• _Exercise goal_
Everything in the listing below from the line containing "Laren (203, 495)" through the line containing "Bunschoten Spakenburg (219, 431)" must be repeated exactly; the remaining lines are not wanted.
(Records provided begins)
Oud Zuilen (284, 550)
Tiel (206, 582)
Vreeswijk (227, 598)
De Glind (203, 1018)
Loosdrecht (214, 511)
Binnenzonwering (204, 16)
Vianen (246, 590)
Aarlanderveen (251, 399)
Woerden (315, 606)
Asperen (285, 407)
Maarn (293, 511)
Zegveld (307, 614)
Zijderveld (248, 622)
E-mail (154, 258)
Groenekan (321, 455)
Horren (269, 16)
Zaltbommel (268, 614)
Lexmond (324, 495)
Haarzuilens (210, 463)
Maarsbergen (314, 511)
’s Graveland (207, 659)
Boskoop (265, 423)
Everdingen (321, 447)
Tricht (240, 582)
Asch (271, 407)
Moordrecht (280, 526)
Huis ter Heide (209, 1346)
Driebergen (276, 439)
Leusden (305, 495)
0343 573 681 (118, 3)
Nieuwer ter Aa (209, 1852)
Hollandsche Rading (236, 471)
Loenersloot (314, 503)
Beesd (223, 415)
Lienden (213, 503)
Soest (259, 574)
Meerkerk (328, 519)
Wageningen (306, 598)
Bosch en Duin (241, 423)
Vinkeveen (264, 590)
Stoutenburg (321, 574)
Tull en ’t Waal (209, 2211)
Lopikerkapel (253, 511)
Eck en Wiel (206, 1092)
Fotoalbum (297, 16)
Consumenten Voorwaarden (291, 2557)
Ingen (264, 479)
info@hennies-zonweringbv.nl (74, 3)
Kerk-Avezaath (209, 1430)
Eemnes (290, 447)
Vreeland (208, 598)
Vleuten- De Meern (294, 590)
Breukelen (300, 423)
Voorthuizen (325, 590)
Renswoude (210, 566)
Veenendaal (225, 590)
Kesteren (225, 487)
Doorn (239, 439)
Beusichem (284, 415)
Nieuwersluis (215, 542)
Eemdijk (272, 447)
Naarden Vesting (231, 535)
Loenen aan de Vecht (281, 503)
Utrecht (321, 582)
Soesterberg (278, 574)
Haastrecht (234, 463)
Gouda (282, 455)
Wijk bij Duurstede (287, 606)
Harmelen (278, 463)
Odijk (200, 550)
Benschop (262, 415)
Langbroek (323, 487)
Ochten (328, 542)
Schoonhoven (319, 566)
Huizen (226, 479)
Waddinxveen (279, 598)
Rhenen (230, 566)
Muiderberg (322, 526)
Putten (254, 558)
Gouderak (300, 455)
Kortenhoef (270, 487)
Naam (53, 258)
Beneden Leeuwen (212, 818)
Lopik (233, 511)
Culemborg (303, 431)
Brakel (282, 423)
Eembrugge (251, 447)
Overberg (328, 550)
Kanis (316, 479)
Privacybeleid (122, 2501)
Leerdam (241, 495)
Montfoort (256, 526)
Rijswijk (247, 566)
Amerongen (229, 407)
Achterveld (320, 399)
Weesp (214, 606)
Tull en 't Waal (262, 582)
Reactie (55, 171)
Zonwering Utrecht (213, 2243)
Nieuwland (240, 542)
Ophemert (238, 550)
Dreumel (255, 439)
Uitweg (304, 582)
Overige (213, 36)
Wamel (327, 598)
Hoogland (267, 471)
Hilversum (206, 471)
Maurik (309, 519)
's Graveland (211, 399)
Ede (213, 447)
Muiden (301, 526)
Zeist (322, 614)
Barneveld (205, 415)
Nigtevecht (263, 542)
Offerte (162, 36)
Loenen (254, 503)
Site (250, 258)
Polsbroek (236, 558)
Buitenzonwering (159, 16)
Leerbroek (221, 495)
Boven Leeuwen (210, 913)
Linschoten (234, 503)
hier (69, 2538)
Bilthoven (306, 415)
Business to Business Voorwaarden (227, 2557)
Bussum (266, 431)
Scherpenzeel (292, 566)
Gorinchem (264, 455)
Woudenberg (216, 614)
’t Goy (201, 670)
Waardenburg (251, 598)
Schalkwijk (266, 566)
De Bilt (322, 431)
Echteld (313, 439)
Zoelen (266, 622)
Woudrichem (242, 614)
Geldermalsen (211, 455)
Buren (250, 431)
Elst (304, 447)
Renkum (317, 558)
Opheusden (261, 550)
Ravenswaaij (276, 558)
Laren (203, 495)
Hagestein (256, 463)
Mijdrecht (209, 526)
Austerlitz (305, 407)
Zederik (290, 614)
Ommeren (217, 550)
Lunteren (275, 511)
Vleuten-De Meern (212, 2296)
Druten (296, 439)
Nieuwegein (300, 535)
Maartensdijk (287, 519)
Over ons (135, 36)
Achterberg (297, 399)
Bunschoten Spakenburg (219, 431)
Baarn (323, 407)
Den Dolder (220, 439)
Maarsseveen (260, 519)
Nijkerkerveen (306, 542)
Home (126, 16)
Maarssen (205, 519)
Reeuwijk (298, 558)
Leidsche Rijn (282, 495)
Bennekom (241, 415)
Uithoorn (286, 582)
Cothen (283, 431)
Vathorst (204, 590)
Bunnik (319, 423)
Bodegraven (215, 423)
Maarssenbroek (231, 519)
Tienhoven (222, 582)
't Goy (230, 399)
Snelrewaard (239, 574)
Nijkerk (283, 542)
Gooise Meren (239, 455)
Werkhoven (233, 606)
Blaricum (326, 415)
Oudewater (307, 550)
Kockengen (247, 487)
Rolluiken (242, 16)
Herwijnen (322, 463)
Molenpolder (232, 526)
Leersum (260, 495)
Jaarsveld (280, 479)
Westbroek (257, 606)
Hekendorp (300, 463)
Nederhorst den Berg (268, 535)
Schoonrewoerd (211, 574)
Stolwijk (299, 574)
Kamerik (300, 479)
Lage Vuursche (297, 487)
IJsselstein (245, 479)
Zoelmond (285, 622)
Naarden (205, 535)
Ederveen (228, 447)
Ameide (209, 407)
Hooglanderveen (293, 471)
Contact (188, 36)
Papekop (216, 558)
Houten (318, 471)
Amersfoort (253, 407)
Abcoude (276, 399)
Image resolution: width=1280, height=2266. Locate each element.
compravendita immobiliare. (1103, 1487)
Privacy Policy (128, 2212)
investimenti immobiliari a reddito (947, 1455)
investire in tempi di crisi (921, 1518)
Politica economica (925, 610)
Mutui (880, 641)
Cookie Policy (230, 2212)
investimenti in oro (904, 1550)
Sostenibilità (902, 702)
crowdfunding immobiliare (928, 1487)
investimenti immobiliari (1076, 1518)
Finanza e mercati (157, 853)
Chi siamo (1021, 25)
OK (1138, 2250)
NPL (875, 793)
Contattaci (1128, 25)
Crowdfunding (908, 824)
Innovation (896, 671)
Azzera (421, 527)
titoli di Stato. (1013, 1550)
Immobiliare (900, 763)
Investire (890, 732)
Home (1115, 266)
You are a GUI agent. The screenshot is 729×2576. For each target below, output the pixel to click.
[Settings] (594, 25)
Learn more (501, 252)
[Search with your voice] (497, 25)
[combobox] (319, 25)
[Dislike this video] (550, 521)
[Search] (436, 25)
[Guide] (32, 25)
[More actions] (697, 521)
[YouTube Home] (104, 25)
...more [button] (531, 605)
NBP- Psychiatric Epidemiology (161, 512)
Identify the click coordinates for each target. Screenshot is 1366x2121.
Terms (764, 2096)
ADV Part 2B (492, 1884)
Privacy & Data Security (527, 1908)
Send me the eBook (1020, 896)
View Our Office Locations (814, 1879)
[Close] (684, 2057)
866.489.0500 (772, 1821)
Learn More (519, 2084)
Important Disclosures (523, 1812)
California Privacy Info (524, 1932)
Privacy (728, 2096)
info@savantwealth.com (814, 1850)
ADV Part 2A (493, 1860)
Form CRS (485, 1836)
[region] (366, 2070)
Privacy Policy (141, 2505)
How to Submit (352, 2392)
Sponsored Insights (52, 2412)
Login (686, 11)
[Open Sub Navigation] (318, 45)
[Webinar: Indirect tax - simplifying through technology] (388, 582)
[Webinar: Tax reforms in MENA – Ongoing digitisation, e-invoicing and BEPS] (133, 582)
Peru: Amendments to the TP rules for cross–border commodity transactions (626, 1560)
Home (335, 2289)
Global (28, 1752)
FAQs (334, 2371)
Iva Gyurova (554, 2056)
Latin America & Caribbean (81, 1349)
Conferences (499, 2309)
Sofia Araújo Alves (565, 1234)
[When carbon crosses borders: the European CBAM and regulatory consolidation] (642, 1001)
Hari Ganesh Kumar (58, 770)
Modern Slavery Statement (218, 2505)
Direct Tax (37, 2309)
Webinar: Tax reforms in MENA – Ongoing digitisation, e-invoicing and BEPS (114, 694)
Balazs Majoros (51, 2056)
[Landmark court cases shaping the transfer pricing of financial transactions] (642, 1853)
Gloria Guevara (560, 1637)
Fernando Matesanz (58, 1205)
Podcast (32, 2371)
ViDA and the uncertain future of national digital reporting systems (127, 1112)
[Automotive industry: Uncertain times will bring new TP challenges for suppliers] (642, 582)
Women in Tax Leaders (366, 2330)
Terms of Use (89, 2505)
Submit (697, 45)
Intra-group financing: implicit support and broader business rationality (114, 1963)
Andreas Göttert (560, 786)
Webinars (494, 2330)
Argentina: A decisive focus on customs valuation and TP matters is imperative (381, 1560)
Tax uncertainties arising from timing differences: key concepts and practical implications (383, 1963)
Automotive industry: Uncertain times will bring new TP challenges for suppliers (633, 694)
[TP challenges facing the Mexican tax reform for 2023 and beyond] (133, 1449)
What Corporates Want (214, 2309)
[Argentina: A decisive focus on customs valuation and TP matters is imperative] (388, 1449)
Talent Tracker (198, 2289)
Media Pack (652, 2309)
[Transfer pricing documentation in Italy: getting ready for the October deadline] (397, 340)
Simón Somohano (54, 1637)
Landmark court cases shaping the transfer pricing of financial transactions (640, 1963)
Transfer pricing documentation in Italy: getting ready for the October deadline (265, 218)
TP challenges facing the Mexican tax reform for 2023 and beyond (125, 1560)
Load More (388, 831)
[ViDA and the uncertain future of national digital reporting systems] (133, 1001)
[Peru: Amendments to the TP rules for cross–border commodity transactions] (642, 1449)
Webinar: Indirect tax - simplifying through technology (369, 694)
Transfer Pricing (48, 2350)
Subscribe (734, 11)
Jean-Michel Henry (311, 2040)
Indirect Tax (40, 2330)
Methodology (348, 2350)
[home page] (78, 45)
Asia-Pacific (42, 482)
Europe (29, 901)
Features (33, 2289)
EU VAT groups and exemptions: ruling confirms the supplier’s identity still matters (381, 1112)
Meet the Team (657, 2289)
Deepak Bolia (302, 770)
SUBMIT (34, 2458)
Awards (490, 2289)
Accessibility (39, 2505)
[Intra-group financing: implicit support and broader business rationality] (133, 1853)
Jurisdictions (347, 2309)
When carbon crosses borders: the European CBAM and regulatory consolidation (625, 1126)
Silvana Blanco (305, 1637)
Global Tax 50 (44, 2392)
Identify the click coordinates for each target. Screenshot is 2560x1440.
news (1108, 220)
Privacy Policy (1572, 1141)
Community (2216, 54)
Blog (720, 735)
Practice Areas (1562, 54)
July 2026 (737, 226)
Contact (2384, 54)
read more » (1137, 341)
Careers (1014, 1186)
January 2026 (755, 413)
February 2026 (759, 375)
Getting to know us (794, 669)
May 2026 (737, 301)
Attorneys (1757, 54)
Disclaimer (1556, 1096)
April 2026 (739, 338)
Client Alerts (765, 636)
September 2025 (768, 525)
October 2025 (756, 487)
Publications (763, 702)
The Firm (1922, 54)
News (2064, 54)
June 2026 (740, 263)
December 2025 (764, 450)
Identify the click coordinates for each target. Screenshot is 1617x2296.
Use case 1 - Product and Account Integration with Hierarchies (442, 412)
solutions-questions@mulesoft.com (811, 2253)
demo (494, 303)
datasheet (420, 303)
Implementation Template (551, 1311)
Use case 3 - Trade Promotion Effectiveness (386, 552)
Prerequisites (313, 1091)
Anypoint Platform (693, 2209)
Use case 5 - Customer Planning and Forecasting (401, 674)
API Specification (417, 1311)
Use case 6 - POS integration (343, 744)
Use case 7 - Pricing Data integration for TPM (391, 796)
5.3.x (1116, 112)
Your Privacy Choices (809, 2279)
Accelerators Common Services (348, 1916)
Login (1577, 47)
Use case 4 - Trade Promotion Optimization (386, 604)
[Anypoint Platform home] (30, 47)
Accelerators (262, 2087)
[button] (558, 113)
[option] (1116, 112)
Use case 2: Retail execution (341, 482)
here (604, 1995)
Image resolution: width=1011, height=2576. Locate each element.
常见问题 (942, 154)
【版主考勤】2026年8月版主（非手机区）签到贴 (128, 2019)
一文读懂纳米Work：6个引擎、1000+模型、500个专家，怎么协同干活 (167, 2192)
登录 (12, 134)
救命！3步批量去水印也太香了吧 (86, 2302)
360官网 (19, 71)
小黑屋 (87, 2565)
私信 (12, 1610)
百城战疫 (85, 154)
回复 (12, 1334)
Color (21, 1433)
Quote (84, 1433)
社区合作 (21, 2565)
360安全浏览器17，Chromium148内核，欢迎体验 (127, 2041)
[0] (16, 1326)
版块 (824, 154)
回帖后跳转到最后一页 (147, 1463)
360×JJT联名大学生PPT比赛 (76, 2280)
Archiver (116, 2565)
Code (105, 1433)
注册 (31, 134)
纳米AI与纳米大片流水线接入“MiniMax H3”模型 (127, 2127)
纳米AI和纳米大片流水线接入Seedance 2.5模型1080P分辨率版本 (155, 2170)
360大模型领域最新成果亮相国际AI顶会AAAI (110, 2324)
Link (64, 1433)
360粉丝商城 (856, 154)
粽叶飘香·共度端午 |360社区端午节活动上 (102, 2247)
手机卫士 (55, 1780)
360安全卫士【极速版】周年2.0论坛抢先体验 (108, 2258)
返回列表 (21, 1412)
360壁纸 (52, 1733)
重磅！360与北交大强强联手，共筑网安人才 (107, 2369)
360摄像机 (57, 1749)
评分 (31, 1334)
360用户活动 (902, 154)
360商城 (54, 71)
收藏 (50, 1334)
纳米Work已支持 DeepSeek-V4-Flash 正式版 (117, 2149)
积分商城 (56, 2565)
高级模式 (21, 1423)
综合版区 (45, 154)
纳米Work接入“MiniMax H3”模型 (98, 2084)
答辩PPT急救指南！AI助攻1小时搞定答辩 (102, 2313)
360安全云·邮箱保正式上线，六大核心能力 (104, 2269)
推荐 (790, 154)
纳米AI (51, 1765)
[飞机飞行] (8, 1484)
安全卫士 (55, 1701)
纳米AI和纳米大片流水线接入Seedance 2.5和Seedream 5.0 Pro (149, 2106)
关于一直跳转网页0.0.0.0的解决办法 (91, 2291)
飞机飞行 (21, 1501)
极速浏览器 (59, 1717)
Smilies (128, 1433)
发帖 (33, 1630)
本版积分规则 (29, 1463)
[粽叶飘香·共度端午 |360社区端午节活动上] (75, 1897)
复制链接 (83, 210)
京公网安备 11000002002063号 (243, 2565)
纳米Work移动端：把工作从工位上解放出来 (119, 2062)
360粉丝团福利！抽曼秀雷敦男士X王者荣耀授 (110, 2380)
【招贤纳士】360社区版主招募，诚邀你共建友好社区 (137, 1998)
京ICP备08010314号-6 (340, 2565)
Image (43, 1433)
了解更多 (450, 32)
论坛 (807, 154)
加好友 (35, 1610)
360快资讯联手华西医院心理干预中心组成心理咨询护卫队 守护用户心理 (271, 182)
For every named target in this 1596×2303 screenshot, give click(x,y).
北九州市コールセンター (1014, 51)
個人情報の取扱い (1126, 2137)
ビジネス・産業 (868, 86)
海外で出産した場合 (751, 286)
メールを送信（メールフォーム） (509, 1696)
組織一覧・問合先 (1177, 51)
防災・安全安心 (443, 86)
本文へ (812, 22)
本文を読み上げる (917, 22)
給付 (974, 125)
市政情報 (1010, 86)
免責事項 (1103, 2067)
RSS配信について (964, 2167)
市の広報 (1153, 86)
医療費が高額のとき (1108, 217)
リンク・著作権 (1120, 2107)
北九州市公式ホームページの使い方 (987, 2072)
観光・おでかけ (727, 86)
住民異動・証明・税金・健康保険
(Records provided ends)
• _Result_
Laren (203, 495)
Hagestein (256, 463)
Mijdrecht (209, 526)
Austerlitz (305, 407)
Zederik (290, 614)
Ommeren (217, 550)
Lunteren (275, 511)
Vleuten-De Meern (212, 2296)
Druten (296, 439)
Nieuwegein (300, 535)
Maartensdijk (287, 519)
Over ons (135, 36)
Achterberg (297, 399)
Bunschoten Spakenburg (219, 431)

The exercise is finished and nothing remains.